27 marzo, 2011

Redrum, ya no estamos en Kansas

—¿Por qué es tan difícil? ¿Por qué no existe un instructivo o algo así que nos muestre el camino?


Yukio sorbió de su mezcal y no respondió. Incómodo con su silencio de aire superior —Yukio siempre se las arreglaba para parecer superior—, me incorporé del sillón, rescaté el humeante cigarro del cenicero y fumé una bocanada que me supo a suciedad amarga, como chatarra de auto cocinándose bajo el sol.
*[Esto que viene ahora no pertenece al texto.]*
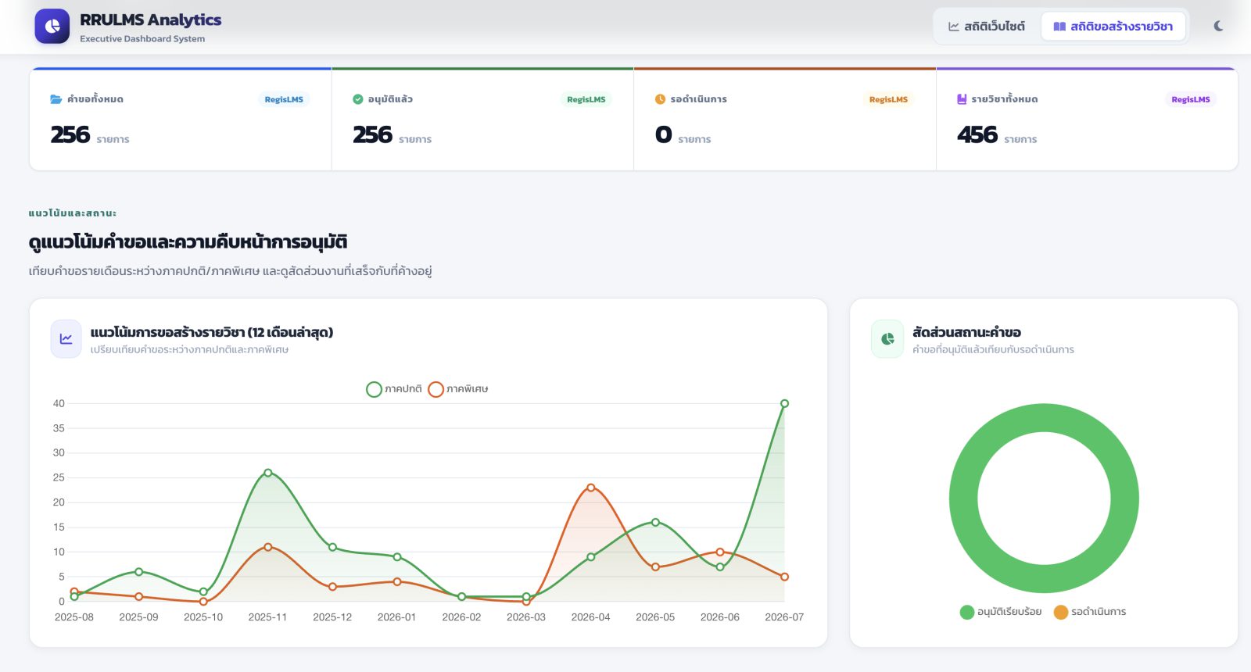Click the pie chart icon beside สัดส่วนสถานะคำขอ
Viewport: 1251px width, 672px height.
887,339
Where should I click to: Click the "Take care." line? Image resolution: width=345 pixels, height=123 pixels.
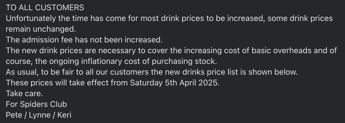[x=24, y=93]
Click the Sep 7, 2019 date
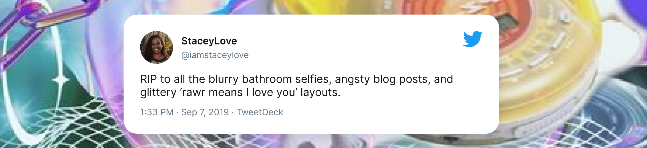Viewport: 647px width, 148px height. 205,112
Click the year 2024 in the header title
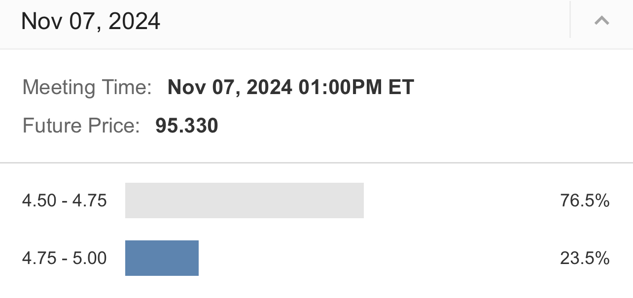Image resolution: width=633 pixels, height=298 pixels. 135,21
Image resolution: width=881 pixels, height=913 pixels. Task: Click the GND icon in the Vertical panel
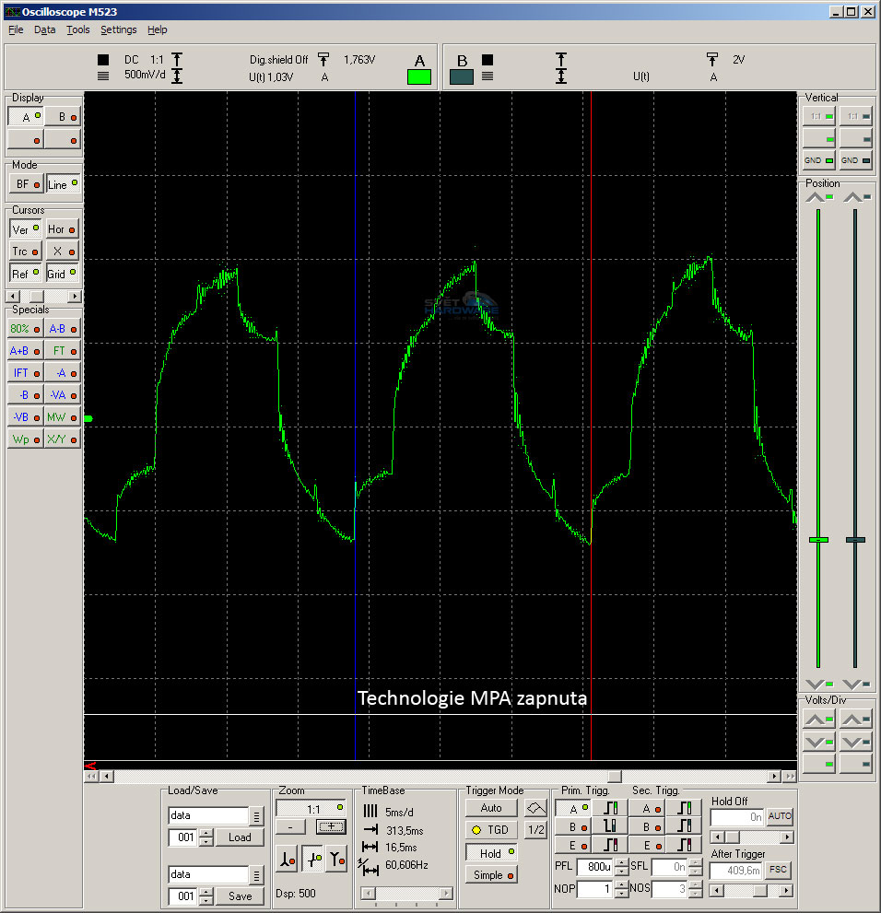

El cabrón estaba tan bien vestido que me asfixiaba. Su cabello parecía cortado hace quince segundos, sus axilas antinaturalmente secas, su camisa cortada con katana italiana, su corbata que más que soga —que es lo que siempre es una corbata— parecía crecer de su cuello. Tardé un par de segundos, o de milésimas de segundo, en recuperarme, tiempo en el que pude perder la partida. Recobré el aplomo invocando a mi  autosuficiente odio a los trajes y demás símbolos de sumisión, transformé (metamorfoseé)  mi rostro de pueblerino que mira Manhattan por vez primera y adquirí mi máscara de artista-todo-lo-comprendo, sensible, magnánimo y sagaz, doblé ligeramente la pierna derecha para acentuar que no me daban pena mis jeans raídos y solté la frase:

—Eres gay. Punto.

Yukio rió, y con su risa se desbordaron los niágaras de mi desasosiego. No podía más. No pude más.

2 comentarios:

Pipicacamoco.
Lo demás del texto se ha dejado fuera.